Die Wahlkampfstrategen verschiedener Parteien scheinen die Ansicht zu vertreten, dass es ausreicht, die eigenen Ansichten im Netz zur Diskussion zu stellen, die Diskussion selbst würde das Übrige schon besorgen. Dass diese Strategie unter Umständen nicht nur nicht aufgeht, sondern sogar gründlich nach hinten losgehen kann, mussten nicht nur Politiker erfahren. Da helfen dann auch Dementis, die wieder nach dem gleichen Prinzip einfach nur ins Netz gestellt werden, wenig.

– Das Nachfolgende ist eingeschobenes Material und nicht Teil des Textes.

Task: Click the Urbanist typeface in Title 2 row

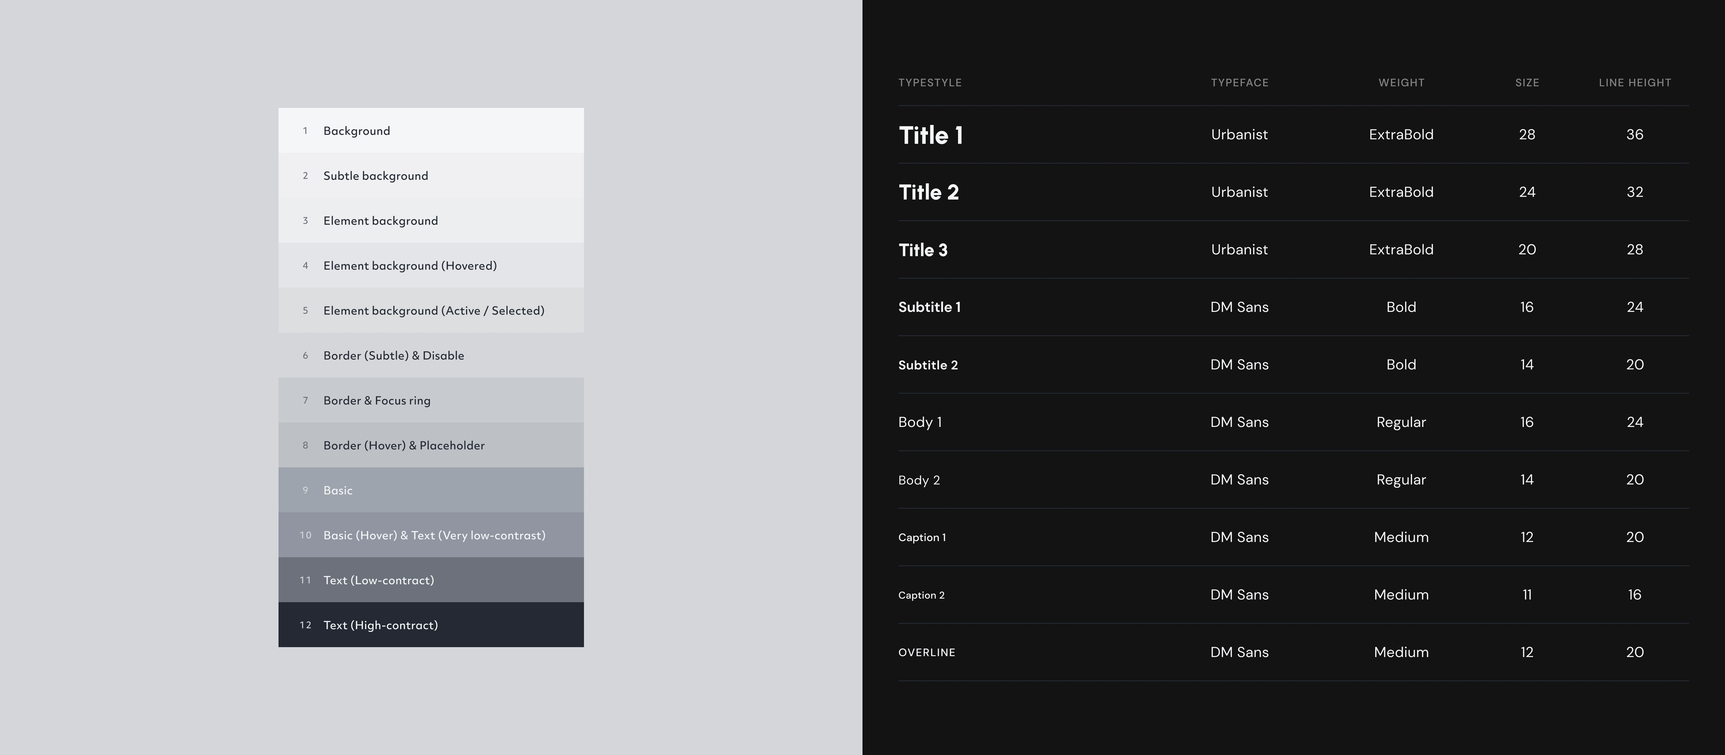Action: (1239, 192)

Nach solchen Erfahrungen ist es natürlich nicht verwunderlich, dass nicht nur die direkt betroffenen Politiker das Internet als unkontrollierbar und bedrohlich ansehen. Schon die Kritik am Gesetzesvorhaben in Form der Petition gegen Netzsperren hatte bei einigen Politikern Fassungslosigkeit hervorgerufen.

Statt nun zu versuchen, die Regeln des Mediums zu verstehen, reagiert die Politik reflexartig. Unter dem Vorwand des Jugendschutzes werden Regeln gefordert, die es längst gibt. Begründet werden diese Forderungen damit, dass im Netz die gleichen Regeln gelten müssten wie im Schulalltag. Dabei wird offensichtlich nicht zur Kenntnis genommen, dass im Netz keineswegs nur Kinder und Jugendliche aktiv sind und das Netz auch nicht nur aus sozialen Netzwerken besteht.

Das Internet wird stattdessen auf einen kleinen Teil desselben reduziert und als Teil einer Jugendkultur betrachtet, die natürlich von fürsorglichen Erwachsenen beaufsichtigt werden muss. Jugendkultur hat schon immer das Misstrauen der Älteren hervorgerufen. Neu ist nur, dass sich Internetnutzer aller Altersklassen mit dem Vorwurf konfrontiert sehen, einer dubiosen Jugendkultur anzugehören.

Die verstärkten Bestrebungen der Politik, das von ihnen nicht verstandene Netz zu regulieren, rufen den Protest der aktiven Internetnutzer hervor. Sie organisieren sich. Diese Organisation führt dazu, dass die Offline-Politiker sich noch stärker durch das Netz bedroht fühlen.

In der Politik herrscht also eine ausgeprägte Ambivalenz gegenüber dem Netz. Auf der einen Seite ahnen Politiker, dass das Netz auch ihnen riesige Möglichkeiten bietet, deren Umfang sie noch nicht wirklich überschauen. Auf der anderen Seite erleben Sie das Netz als das große, gefährliche Unbekannte, das reguliert und in seine Schranken verwiesen werden muss. Sie versuchen, das Dilemma autoritär zu lösen. Information und Kooperation wären die bessere Lösung.